Возможно ли?.. Мы, кажется, уже зашли в тупик. Я как руководитель не могу подсказать, в каком направлении двигаться дальше.
Подымахов пока не вызывает, не требует ответа. Но день настанет…
«Зашились, гиганты мысли?!» — протрубит он на весь институт. Подымахов любит жаргонные словечки. Подражает Ферми. А может быть, в силу собственной необузданной натуры. Он даже обрадуется, что именно я «зашился». Не исключено: во главе «думающей группы» поставил не без умысла — ведь это стажировка на директора института.
Вишняков все еще курит.
— Вишняков! А вагон-то для некурящих…
— Виноват, Алексей Антонович. Конец рабочего дня. Думаю, дай закурю…
— Кстати, как ваши детки?
— Детки? Спасибо. Поправляются. Обыкновенная ветрянка. Жена купила барабан. Чуть с ума не сошел. Догадался: подарил каждому по складному ножу. Теперь барабан разрезали на две части.
— Рационализация. А вы, холостяки, чем заняты сегодня?
Ардашин и Бочаров пожимают плечами. Они живут в одном коттедже и, как мне известно, по вечерам заняты отысканием все того же оптимального варианта; оттого и заходит ум за разум.
— Вот что, друзья. Сегодня мне стукнуло сорок пять. Дата не совсем круглая, юбилеев не будет. До юбилея еще нужно дожить. А впрочем, все юбилеи скучны, как похороны. Прошу всех к семи ко мне на квартиру. Без цветов и подарков. Маленький товарищеский ужин. Вишняков — в полном семейном составе. Будут дамы.
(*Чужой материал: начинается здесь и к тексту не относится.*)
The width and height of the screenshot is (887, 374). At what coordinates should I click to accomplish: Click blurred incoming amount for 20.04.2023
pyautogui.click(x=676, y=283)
«Авгуры» смущены. Из них еще никто не бывал у меня на квартире. Молчат. Наконец находится самый догадливый:
— Поздравляем, Алексей Антонович! Благодарим. Будем.
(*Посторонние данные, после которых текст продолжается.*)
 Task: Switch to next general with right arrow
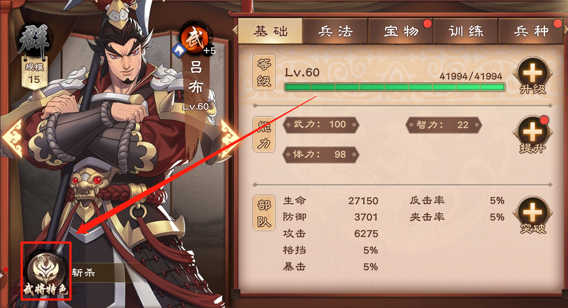[x=229, y=138]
Голова этот Ардашин. Воспитан, учтив. Цезарь не сказал бы короче.
3
За глаза Подымахова мы называем «Опускаховым» или «Носорогом». Так уж повелось у физиков: давать прозвища своим наставникам. Великого Резерфорда, например, ученики в шутку окрестили «Крокодилом». Потом в честь Резерфорда в лабораториях стали употреблять новую единицу измерения разности потенциалов — «крокодил», равный миллиону вольт.
Любопытно, что будут измерять «носорогами»? Неуравновешенность характера?..
Подымахов — ученый старшего поколения. Все знаменитые физики носят усы: Подымахов тоже носит усы. И до сизого блеска бреет подбородок. Это могучий мужчина с густой седеющей шевелюрой. Лицо значительное, изрезанное крупными морщинами. Форточка в его кабинете открыта даже в самую холодную погоду. В кабинете неуютно, словно в языческом капище. Большую часть времени Подымахов проводит на «территории». «Территория» отгорожена от остального мира высоким дощатым забором. Новички приходят сюда с боязливым трепетом. Ведь тут оно и есть, то самое… Атомград!
Иногда мне кажется, будто все люди связаны между собой некими силовыми полями, природа которых пока еще не выяснена. Такое поле с давних пор связывает меня, Подымахова и нынешнего директора института Цапкина. Жизненные обстоятельства разлучали нас на долгие годы, но потом наши пути неизменно пересекались, а судьбы переплетались. Нет, мы никогда не были друзьями, да и не могли ими быть. Больше того: мы никогда не симпатизировали друг другу.